At the height of The Walker Brothers’ success in 1966 Gary released two singles as a solo artist, “You Don’t Love Me” and “Twinkie-Lee”, both of which peaked at No 26 in the charts. Three major UK tours took place during 1966 and 1967 but, after the third one, the group announced that they were splitting up to follow their individual careers.

Gary formed his own group, Gary Walker and The Rain, in the autumn of 1967. As a bandleader, Gary was the driving force in all of the Rain’s recording sessions, contributing as songwriter, vocalist, and drummer. Their debut single was a cover of the Classics IV song “Spooky” released early in 1968. The single release was supported by a lengthy and very successful UK tour with The Kinks, The Herd and The Tremeloes. An extensive tour of Japan followed later that year during which the Gary Walker & The Rain Album No 1 was released. The LP was supported by the release of an EP and two singles, all consisting of songs taken from the album. None of the tracks were ever released other than in Japan, consequently, the original Japanese LP is now extremely valuable and rare. A further UK single, an Easybeats song, “Come In You’ll Get Pneumonia” was released before the group split up early in 1969. Gary was forced to return to the USA because his work permit had expired again, Paul Crane became a producer, John Lawson joined the post-Honeybus group Lace and Joey Molland went on to become a member of Badfinger.

In 1975 Gary returned to the UK music scene during The Walker Brothers’ reunion, which produced the top ten single “No Regrets” from the album of the same name. A further two albums, “Lines” and “Nite Flights”, followed, the latter featuring Gary on lead vocals for the self-penned numbers “Den Haague” and “Death Of Romance”. The Walker Brothers parted again in 1978.

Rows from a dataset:
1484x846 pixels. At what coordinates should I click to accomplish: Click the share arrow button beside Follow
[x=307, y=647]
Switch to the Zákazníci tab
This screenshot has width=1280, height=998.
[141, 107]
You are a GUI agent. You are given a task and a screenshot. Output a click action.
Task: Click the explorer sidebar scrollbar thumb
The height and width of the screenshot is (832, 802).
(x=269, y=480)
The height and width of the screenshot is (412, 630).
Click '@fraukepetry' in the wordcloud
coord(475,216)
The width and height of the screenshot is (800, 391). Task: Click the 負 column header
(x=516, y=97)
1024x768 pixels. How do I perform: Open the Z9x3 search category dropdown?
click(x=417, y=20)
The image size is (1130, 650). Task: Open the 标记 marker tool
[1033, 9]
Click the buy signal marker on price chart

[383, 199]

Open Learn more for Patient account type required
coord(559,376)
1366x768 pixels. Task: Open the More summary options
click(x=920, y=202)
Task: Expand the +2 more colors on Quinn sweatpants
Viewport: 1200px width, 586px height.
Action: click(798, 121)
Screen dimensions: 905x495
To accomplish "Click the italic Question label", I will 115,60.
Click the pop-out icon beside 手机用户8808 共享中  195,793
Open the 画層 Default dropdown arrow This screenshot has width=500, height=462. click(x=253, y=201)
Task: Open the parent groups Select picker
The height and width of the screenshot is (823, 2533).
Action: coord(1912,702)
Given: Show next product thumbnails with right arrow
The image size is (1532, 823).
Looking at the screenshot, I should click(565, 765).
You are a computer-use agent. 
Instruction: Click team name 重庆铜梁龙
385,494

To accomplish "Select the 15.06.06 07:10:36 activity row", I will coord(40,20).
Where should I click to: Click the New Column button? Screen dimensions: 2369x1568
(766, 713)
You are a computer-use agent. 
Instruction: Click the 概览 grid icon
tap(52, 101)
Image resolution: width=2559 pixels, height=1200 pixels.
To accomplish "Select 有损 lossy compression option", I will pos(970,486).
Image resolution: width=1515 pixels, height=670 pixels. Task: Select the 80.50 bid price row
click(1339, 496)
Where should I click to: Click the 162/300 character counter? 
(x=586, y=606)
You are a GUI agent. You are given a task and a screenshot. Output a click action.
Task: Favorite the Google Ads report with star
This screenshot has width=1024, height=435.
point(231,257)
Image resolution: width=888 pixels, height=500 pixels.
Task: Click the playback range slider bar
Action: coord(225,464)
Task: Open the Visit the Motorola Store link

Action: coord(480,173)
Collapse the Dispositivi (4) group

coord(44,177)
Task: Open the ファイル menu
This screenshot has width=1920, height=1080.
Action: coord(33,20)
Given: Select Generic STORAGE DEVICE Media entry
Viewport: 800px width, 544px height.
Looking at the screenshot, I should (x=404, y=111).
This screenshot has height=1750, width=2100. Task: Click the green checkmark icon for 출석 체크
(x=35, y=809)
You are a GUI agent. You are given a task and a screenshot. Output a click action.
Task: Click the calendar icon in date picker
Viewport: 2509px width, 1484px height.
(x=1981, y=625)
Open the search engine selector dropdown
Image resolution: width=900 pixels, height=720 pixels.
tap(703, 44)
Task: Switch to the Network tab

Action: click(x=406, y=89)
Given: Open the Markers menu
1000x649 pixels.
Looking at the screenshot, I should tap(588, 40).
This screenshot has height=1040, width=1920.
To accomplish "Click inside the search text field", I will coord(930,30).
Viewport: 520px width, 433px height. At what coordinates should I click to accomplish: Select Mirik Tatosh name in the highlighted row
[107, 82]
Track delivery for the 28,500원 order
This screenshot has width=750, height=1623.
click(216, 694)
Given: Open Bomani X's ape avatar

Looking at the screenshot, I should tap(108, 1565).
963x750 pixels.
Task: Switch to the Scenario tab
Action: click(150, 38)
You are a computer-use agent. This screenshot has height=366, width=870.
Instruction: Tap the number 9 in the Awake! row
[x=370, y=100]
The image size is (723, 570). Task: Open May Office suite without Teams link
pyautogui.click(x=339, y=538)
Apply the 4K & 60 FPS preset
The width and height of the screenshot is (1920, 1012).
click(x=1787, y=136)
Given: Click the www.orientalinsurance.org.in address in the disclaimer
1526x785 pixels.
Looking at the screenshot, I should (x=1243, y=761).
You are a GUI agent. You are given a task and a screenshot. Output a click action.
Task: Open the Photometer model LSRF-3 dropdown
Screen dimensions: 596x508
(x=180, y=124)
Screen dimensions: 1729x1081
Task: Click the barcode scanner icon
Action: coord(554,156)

WHAT THIS EXERCISE ASKS:
(a) From the text on Gary Walker, extract the passage from "At the height" up to and including "their individual careers.".
(b) Extend the text about Gary Walker's career, starting right after its last sentence.
The records are separate from the Walker Brothers text and stand on their own.

PER-TASK ANSWERS:
(a)
At the height of The Walker Brothers’ success in 1966 Gary released two singles as a solo artist, “You Don’t Love Me” and “Twinkie-Lee”, both of which peaked at No 26 in the charts. Three major UK tours took place during 1966 and 1967 but, after the third one, the group announced that they were splitting up to follow their individual careers.

(b)
Gary disappeared from public life, marrying his English wife Barbara on 17 November 1979. During the ’80s Gary’s artistic talents came to the fore again running his own business making models of castles made from sand blended with Gary’s “secret resin”. The ’80s also saw Gary on UK TV once again, making a guest appearance on the ITV game show “Tell The Truth” where he totally hoodwinked a rather embarrassed Suzi Quatro. Gary and Barbara’s son Michael made his arrival on 17 December 1986. In more recent years Gary has turned his hand to casting and creating models of the Titanic wreck as she now lies at the bottom of the ocean. Gary uses a number of materials for his models, including bronze. Following on from the success of this venture, Gary has also been creating individually commissioned models of the hands of babies, children, and newly-weds.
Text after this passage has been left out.